Raw records:
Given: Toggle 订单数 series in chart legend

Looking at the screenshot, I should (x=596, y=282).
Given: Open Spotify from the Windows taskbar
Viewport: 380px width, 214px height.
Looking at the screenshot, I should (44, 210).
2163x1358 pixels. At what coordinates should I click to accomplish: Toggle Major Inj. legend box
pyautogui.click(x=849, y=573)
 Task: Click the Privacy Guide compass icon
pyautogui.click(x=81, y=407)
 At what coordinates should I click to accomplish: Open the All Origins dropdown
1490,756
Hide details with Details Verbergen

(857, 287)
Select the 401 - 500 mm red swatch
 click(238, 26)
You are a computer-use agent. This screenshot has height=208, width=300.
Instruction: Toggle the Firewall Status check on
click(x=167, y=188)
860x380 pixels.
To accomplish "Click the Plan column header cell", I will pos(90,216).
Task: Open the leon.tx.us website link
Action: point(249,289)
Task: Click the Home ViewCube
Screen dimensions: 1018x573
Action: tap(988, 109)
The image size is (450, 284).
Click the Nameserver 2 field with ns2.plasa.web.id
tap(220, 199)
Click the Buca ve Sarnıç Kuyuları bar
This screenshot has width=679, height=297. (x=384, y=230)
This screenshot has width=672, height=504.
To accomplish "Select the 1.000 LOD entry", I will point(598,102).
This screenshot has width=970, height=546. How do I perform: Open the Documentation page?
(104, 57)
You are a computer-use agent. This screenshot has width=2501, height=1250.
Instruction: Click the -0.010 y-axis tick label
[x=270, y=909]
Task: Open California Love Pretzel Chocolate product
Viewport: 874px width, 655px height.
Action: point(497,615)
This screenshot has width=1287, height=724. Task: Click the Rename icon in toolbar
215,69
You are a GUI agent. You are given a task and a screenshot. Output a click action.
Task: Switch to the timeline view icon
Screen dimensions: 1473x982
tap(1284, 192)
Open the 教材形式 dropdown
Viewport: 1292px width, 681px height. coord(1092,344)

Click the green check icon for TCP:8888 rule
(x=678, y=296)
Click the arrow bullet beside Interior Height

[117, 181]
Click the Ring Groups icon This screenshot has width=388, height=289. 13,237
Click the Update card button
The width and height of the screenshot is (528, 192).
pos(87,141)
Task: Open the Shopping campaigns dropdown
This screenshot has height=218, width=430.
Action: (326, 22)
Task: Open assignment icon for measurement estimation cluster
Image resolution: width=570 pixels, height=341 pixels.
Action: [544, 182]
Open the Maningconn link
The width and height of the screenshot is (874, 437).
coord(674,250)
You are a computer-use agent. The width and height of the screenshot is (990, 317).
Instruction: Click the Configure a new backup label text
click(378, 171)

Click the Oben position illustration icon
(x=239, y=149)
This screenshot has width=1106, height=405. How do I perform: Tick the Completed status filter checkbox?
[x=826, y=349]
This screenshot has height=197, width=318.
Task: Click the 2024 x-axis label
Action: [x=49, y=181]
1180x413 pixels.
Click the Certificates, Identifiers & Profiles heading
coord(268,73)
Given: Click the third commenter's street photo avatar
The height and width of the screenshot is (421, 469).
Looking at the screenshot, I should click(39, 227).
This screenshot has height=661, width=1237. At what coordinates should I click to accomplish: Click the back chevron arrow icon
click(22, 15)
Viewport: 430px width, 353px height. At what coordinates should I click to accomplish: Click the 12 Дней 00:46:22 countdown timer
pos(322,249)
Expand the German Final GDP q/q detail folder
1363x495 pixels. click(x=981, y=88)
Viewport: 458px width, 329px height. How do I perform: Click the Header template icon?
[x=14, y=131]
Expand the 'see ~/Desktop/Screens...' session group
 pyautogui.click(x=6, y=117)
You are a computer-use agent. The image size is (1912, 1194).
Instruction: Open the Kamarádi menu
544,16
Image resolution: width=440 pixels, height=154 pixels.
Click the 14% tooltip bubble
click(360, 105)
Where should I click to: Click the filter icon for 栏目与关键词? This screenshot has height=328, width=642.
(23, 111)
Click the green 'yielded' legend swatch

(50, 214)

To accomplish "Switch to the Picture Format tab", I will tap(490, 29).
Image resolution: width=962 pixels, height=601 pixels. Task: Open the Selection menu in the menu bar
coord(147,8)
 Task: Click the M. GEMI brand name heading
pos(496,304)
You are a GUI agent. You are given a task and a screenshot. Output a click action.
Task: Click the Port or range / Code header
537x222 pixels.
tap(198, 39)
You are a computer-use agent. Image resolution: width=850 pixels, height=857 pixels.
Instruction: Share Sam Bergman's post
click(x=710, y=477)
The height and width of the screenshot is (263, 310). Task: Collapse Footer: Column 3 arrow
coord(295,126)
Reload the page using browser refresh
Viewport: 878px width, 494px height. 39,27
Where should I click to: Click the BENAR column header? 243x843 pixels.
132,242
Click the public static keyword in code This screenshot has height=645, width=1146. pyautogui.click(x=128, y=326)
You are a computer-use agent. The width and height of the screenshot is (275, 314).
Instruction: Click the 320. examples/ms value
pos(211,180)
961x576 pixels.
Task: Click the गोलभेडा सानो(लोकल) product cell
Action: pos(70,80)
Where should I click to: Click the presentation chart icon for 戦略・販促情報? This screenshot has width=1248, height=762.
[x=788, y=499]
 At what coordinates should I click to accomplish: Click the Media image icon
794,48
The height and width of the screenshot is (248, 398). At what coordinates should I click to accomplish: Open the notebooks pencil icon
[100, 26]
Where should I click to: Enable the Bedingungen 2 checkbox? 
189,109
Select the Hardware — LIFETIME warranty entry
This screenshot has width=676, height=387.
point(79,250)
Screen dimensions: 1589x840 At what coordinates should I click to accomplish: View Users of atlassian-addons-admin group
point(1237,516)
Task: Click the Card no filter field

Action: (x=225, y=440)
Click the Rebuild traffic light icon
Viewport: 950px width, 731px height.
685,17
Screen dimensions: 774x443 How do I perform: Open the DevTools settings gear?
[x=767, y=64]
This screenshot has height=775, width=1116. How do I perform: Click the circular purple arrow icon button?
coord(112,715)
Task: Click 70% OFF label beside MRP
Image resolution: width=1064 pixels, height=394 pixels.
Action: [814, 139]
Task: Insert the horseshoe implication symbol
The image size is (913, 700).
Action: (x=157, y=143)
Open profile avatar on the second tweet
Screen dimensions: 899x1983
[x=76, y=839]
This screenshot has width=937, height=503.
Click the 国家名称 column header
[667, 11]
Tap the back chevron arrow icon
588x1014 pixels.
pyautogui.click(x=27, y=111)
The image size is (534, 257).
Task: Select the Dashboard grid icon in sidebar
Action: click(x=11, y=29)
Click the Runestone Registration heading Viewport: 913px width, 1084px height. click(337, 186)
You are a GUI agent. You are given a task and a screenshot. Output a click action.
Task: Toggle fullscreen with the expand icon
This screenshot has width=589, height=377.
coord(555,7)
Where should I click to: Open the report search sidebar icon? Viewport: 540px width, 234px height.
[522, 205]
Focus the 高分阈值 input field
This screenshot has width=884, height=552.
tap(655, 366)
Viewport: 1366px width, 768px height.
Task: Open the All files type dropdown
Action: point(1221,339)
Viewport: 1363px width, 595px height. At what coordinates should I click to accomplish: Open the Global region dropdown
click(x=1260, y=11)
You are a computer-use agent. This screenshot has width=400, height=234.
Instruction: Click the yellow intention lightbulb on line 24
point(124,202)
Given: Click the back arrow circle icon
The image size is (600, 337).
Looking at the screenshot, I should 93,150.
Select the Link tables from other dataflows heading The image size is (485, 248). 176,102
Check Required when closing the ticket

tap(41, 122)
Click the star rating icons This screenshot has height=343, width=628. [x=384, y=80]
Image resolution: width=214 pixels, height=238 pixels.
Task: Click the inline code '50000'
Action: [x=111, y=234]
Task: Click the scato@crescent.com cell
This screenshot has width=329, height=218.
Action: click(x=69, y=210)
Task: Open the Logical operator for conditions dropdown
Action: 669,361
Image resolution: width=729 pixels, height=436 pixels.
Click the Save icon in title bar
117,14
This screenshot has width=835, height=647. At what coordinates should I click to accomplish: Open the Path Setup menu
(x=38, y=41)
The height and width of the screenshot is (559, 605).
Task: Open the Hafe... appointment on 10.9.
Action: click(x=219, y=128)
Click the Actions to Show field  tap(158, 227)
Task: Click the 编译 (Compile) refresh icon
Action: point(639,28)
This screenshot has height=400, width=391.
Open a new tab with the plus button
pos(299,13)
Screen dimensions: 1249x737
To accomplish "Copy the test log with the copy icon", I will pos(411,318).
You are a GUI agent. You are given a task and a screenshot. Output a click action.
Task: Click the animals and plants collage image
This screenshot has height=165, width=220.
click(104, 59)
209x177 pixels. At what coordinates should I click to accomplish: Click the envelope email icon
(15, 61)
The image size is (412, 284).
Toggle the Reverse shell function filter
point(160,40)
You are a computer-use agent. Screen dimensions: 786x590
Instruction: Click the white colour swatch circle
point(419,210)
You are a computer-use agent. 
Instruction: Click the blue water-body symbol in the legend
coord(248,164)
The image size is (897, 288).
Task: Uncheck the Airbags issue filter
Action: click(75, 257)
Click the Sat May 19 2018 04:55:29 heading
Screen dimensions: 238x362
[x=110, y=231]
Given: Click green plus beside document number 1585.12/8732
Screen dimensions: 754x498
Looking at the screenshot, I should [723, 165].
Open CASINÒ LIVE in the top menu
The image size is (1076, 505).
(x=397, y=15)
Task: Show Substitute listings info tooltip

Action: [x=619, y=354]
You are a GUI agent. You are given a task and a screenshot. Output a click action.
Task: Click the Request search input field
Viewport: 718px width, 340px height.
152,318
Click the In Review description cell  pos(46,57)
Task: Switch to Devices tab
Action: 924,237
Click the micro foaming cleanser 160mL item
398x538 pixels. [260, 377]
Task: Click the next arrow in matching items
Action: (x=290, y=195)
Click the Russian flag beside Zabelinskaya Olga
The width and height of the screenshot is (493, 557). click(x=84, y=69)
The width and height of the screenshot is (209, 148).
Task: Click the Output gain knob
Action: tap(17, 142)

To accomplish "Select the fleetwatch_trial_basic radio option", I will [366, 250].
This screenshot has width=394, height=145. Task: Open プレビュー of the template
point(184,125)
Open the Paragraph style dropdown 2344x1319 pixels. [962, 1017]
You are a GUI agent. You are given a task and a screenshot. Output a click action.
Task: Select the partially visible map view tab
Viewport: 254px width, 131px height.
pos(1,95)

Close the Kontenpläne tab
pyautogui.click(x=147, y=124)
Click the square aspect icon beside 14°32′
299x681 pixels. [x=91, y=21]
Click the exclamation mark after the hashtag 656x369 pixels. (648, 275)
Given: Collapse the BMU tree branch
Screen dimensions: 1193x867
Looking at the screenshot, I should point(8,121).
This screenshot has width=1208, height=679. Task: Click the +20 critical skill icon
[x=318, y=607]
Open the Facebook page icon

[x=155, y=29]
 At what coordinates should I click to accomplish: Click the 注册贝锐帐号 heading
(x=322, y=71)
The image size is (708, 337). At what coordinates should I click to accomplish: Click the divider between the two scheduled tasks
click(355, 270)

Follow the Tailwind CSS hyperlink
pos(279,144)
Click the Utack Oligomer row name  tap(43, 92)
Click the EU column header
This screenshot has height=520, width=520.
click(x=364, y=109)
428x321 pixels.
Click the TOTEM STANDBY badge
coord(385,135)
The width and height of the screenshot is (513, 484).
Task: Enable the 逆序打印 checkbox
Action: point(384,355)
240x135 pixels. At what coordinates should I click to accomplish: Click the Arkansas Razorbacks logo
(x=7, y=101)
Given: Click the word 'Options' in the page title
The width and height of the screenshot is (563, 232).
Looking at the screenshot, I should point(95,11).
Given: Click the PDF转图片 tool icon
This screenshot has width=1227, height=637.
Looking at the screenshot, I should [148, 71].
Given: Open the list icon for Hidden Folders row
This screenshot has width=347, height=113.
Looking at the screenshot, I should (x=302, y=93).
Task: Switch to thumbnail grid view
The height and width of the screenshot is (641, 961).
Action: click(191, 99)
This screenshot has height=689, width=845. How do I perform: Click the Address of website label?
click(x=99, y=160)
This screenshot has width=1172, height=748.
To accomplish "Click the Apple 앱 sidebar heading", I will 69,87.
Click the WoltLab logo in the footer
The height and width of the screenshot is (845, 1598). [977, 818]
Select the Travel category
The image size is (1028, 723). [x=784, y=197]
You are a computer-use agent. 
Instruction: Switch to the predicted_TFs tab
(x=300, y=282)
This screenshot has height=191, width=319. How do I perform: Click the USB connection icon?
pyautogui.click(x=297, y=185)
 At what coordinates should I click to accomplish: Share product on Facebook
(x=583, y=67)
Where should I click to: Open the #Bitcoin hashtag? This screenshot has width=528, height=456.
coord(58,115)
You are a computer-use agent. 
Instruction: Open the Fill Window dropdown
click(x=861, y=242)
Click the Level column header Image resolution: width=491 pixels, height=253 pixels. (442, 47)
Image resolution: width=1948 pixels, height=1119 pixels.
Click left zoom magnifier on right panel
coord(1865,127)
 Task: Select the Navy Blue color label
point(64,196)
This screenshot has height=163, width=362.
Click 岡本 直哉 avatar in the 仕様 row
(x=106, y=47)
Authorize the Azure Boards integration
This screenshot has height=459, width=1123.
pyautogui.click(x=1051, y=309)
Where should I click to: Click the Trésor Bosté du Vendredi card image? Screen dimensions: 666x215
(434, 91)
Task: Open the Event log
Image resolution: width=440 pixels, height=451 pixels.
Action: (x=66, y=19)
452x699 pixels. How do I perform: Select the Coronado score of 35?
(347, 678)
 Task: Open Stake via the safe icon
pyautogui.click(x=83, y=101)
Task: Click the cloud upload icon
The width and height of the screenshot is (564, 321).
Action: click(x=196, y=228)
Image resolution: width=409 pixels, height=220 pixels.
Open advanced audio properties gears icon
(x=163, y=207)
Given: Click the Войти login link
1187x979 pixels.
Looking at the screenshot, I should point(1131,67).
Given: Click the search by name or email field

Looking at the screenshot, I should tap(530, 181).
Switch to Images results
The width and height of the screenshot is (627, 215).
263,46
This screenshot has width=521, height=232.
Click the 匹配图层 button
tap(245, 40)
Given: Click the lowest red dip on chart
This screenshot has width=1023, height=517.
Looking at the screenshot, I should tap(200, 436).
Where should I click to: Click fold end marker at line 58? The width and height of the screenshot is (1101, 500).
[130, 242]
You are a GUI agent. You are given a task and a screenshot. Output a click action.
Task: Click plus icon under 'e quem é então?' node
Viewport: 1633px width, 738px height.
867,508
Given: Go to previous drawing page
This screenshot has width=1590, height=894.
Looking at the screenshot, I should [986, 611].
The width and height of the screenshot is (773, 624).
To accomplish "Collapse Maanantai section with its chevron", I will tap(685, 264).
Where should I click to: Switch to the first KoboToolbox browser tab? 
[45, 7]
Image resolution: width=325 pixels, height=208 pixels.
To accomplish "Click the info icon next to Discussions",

**WHAT THIS TASK INVOLVES:**
Rewrite the part of the material that opens with the line containing "Click the EU column header" and closes with the line containing "Action: point(384,355)", putting "column heading" in place of "column header" and leaving all else unchanged.

**RESPONSE TO THIS EXERCISE:**
Click the EU column heading
This screenshot has height=520, width=520.
click(x=364, y=109)
428x321 pixels.
Click the TOTEM STANDBY badge
coord(385,135)
The width and height of the screenshot is (513, 484).
Task: Enable the 逆序打印 checkbox
Action: point(384,355)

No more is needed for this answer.